Gregory William Palm - Senior Research Analyst
You mentioned this sort of continued headwind in rising input and logistics costs. I guess I'm curious if you saw any supply chain challenges that may be impacted your ability to fulfill orders? And are you able to quantify at least what sort of this rising input and logistic cost is? Is it a 100 basis point impact, 200 basis point impact to gross margin? A little bit more color would be helpful.
Lilach Payorski - CFO
As we discussed earlier in the call, we definitely prioritized getting our product to our customers on time. And despite the challenges of global shipping issues, were minimally impacted regarding on-time delivery. The most important things, specifically as we serve manufacturing application, that customers will not have a downtime. And system will work all the time. So this is our focus and the main focus. Having said that, we are definitely working -- we analyze in increasing our inventory level of raw materials and finished goods to avoid any delay, increasing production level and preparing foresee an air delay in our planning process. We are evaluating a wider array of shipping options to ensure we can deliver goods with minimal business impact. From a cost perspective, it does impact our cost base.
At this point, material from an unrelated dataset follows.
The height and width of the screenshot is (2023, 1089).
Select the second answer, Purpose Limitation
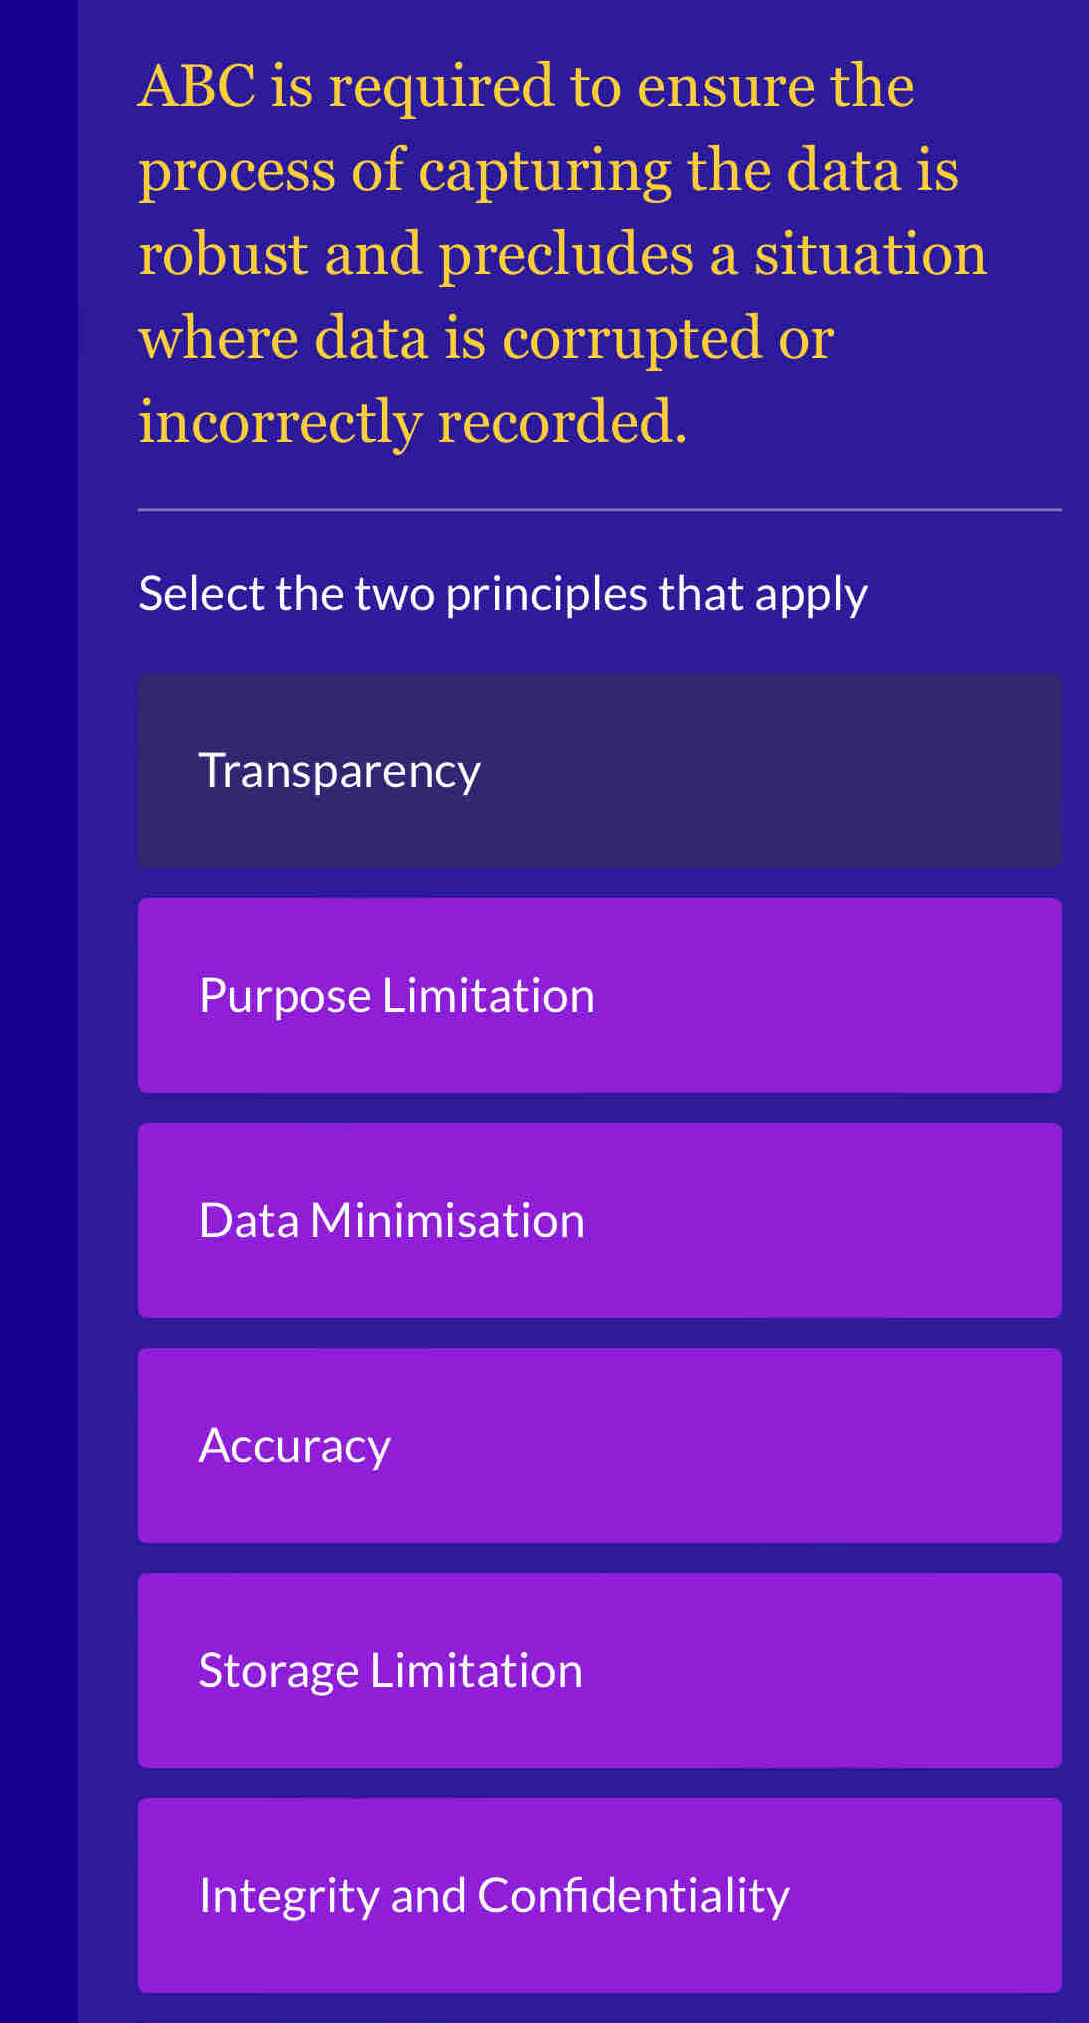click(x=600, y=995)
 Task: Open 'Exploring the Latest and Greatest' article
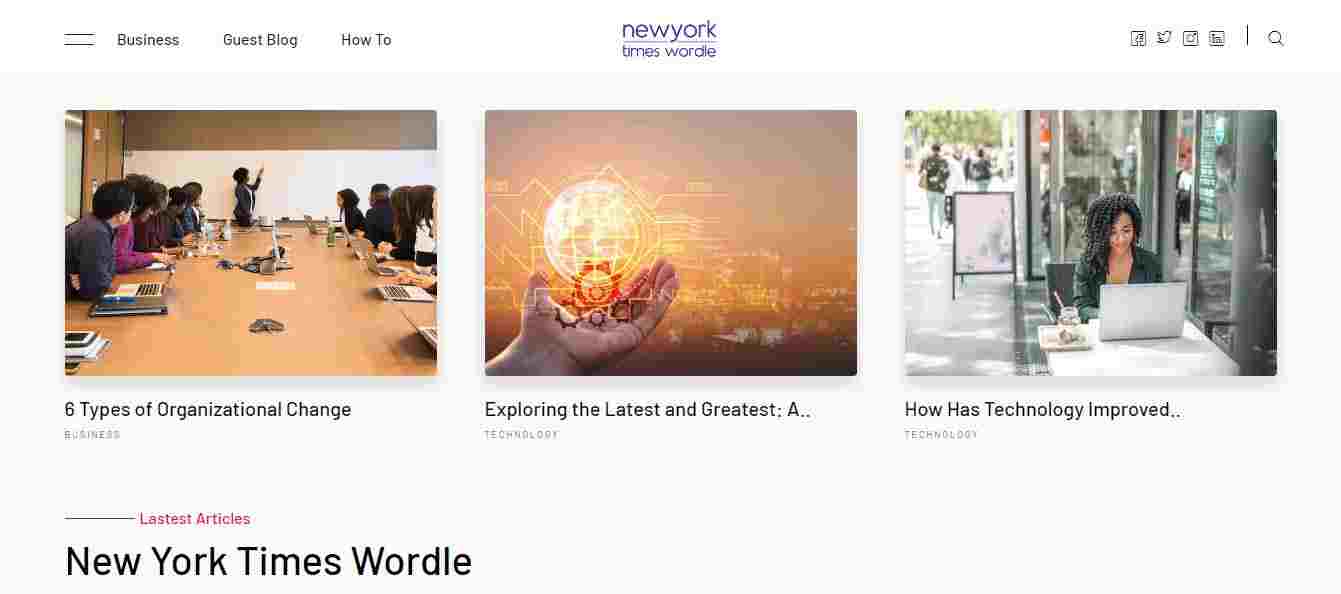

And what we saw this quarter that we actually had a more significant cost even compared to Q1 since the situation is worsening. And if I help you a little bit to quantify it, it's about 2% overall between logistic costs as well as inflation and higher raw material cost overall.
Gregory William Palm - Senior Research Analyst
And knowing that, I mean, how are you thinking about pricing? I don't know if that's changed at all, but curious, is pricing a lever that you can pull to offset some of these rising costs? Or is that not something that you're looking at necessarily?
Yoav Zeif - CEO
Yes. Of course, we are sensing it. We're on top of it on a daily basis, and we are adjusting where it's needed.
Operator
We reach end of our question-and-answer session. I just want to turn the floor back over to you for any further closing comments.
Yoav Zeif - CEO
So thank you for joining us. Stay safe and healthy. Looking forward to updating you again next quarter. Thank you.
Operator
That does conclude today's teleconference and webcast. You may disconnect your line at this time, and have a wonderful day.